Beyond Beyondについて

 Beyond Beyond (ビヨンド ビヨンド 越えて、越えて)というタイトルは、30年前に参加した学生YMCAの夏期ゼミナール開催期間中に発行していた夏期ゼミ新聞の名前でした。
 わたしたちの日常性を超えていこう、自分の殻を超えていこう、自分の中にある偏見を超えていこうという思いで付けられた名前だったと覚えています。
 これはわたしの勝手な思いですが、Beyond Beyondは、ジャンプやバネが跳ね上がるのを表す「ビヨーン」という擬態音を連想させ、まさにわたしたちが何かを超えていくことをイメージさせる、躍動感のある言葉です。
 Beyondを2回繰り返しているのは、いったん何かを越えて終わりというのではなく、絶えず何かを越えていくことを促しているように感じます。
 何かを越えていくということ、今の自分ではない自分になること、自分の限界に挑戦してみることに、あこがれを感じます。しかし、それは簡単なことではなく、自分で自分の枠を越えていこうとするわけですから、どこかで甘さや不十分さが残っているものです。

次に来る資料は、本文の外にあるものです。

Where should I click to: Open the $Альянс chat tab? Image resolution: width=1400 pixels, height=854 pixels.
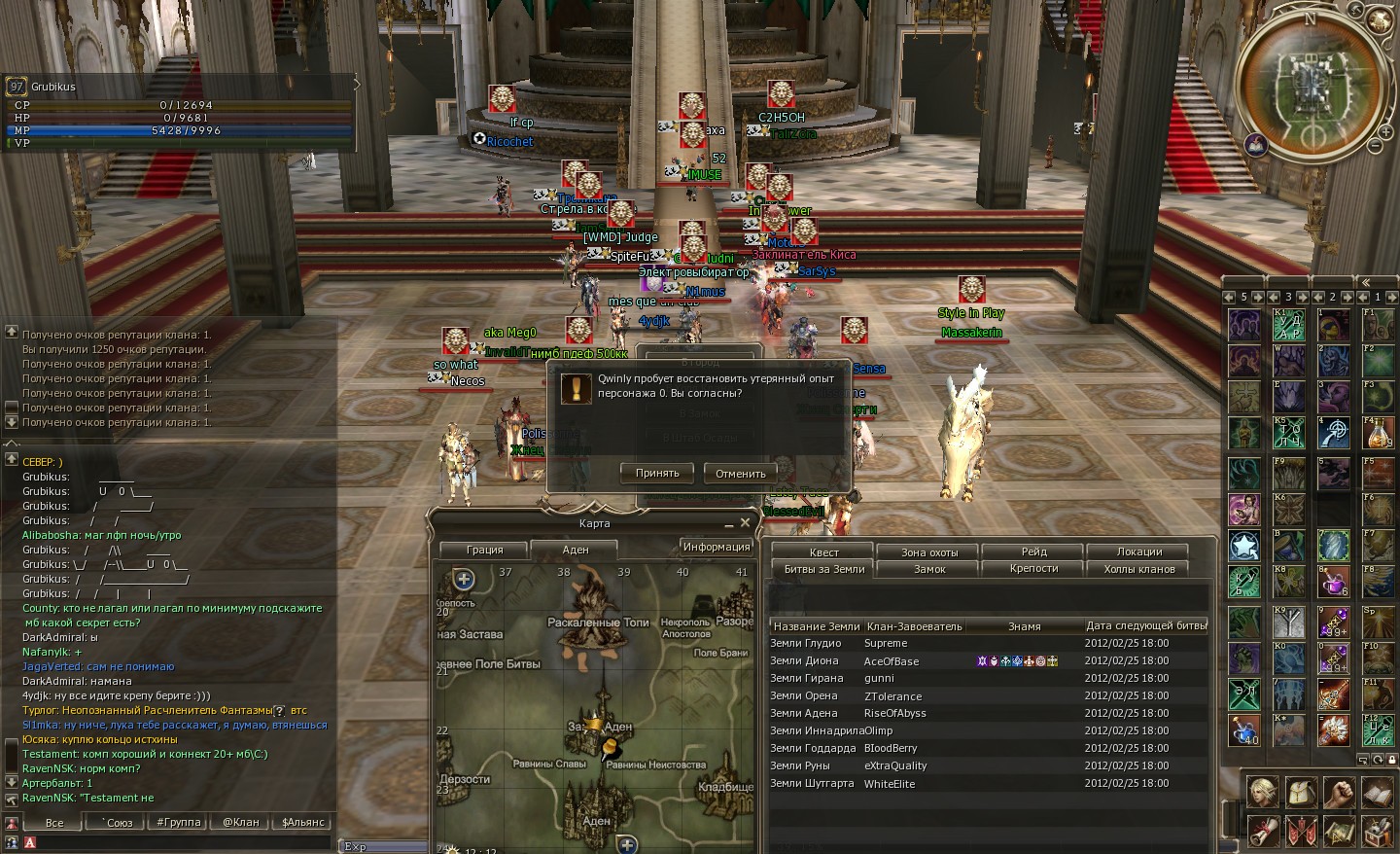[303, 822]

やはり、他者との出会いがわたしたちを自分の枠から引き出してくれるのではないでしょうか。
 そのために、読書をして認識や言葉、知識の枠を広げようともしますし、セミナーなどに参加して人との対話を通して、自分の枠から引き出される経験もあります。今回のように外国で生活し、学ぶこともそのひとつです。
 また、何かの経験、人との出会いを通して、自分の枠が壊れていくこともあります。結婚や子育てをふりかえってみると、自分のもっている価値観をいかに変えていくかという努力でもあり、相手を自分の枠の中で理解しない歩みでありました。それは同時に、自分の枠が閉じたものではなく、どこか開かれた部分をもつようにする営みでもあります。
 Beyond Beyondは、人とのつながりを広げ、可能性を高めていくためのわたしたちへの挑戦です。